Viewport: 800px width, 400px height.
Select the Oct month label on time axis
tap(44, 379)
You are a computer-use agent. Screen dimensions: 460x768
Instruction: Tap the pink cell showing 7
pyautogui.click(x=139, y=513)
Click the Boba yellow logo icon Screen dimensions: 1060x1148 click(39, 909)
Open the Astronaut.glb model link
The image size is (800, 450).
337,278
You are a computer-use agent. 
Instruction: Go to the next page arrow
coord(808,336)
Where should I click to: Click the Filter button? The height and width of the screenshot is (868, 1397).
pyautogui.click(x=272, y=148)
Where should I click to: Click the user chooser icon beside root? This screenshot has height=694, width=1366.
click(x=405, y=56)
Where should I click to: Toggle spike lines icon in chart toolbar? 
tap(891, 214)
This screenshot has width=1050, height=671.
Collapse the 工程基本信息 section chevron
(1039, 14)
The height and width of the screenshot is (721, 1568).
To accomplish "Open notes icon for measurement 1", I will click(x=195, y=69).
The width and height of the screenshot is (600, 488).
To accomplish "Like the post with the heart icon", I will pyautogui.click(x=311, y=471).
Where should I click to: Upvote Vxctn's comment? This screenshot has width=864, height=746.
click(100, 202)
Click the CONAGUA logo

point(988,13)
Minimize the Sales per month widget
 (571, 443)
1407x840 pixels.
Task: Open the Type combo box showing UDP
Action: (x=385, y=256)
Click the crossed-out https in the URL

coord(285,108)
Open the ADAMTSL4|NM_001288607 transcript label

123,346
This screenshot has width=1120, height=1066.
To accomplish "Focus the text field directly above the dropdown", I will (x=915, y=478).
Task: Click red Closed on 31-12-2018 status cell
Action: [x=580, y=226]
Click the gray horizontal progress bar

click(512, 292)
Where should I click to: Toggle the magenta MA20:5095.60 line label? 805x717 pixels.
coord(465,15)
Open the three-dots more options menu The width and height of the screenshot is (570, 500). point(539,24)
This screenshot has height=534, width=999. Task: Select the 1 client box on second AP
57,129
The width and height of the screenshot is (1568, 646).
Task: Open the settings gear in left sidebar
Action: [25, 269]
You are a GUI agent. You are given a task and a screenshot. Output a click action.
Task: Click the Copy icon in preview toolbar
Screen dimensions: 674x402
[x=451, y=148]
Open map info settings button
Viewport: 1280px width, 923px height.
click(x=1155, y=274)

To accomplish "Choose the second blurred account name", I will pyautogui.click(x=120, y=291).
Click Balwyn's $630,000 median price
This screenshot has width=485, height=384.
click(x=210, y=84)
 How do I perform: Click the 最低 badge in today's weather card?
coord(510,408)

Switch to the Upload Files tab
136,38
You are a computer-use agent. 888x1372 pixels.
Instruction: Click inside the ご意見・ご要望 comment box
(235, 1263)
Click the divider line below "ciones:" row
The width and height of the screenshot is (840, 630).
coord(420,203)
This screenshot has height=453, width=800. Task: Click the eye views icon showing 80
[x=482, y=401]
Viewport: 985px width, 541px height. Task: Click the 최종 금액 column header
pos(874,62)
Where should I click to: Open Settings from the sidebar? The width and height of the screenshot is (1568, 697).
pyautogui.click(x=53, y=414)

....

● **Exercise description**:
Could you print the material above once more, exactly as it stands?

● **Solution to this problem**:
Viewport: 800px width, 400px height.
Select the Oct month label on time axis
tap(44, 379)
You are a computer-use agent. Screen dimensions: 460x768
Instruction: Tap the pink cell showing 7
pyautogui.click(x=139, y=513)
Click the Boba yellow logo icon Screen dimensions: 1060x1148 click(39, 909)
Open the Astronaut.glb model link
The image size is (800, 450).
337,278
You are a computer-use agent. 
Instruction: Go to the next page arrow
coord(808,336)
Where should I click to: Click the Filter button? The height and width of the screenshot is (868, 1397).
pyautogui.click(x=272, y=148)
Where should I click to: Click the user chooser icon beside root? This screenshot has height=694, width=1366.
click(x=405, y=56)
Where should I click to: Toggle spike lines icon in chart toolbar? 
tap(891, 214)
This screenshot has width=1050, height=671.
Collapse the 工程基本信息 section chevron
(1039, 14)
The height and width of the screenshot is (721, 1568).
To accomplish "Open notes icon for measurement 1", I will click(x=195, y=69).
The width and height of the screenshot is (600, 488).
To accomplish "Like the post with the heart icon", I will pyautogui.click(x=311, y=471).
Where should I click to: Upvote Vxctn's comment? This screenshot has width=864, height=746.
click(100, 202)
Click the CONAGUA logo

point(988,13)
Minimize the Sales per month widget
 (571, 443)
1407x840 pixels.
Task: Open the Type combo box showing UDP
Action: (x=385, y=256)
Click the crossed-out https in the URL

coord(285,108)
Open the ADAMTSL4|NM_001288607 transcript label

123,346
This screenshot has width=1120, height=1066.
To accomplish "Focus the text field directly above the dropdown", I will (x=915, y=478).
Task: Click red Closed on 31-12-2018 status cell
Action: [x=580, y=226]
Click the gray horizontal progress bar

click(512, 292)
Where should I click to: Toggle the magenta MA20:5095.60 line label? 805x717 pixels.
coord(465,15)
Open the three-dots more options menu The width and height of the screenshot is (570, 500). point(539,24)
This screenshot has height=534, width=999. Task: Select the 1 client box on second AP
57,129
The width and height of the screenshot is (1568, 646).
Task: Open the settings gear in left sidebar
Action: [25, 269]
You are a GUI agent. You are given a task and a screenshot. Output a click action.
Task: Click the Copy icon in preview toolbar
Screen dimensions: 674x402
[x=451, y=148]
Open map info settings button
Viewport: 1280px width, 923px height.
click(x=1155, y=274)

To accomplish "Choose the second blurred account name", I will pyautogui.click(x=120, y=291).
Click Balwyn's $630,000 median price
This screenshot has width=485, height=384.
click(x=210, y=84)
 How do I perform: Click the 最低 badge in today's weather card?
coord(510,408)

Switch to the Upload Files tab
136,38
You are a computer-use agent. 888x1372 pixels.
Instruction: Click inside the ご意見・ご要望 comment box
(235, 1263)
Click the divider line below "ciones:" row
The width and height of the screenshot is (840, 630).
coord(420,203)
This screenshot has height=453, width=800. Task: Click the eye views icon showing 80
[x=482, y=401]
Viewport: 985px width, 541px height. Task: Click the 최종 금액 column header
pos(874,62)
Where should I click to: Open Settings from the sidebar? The width and height of the screenshot is (1568, 697).
pyautogui.click(x=53, y=414)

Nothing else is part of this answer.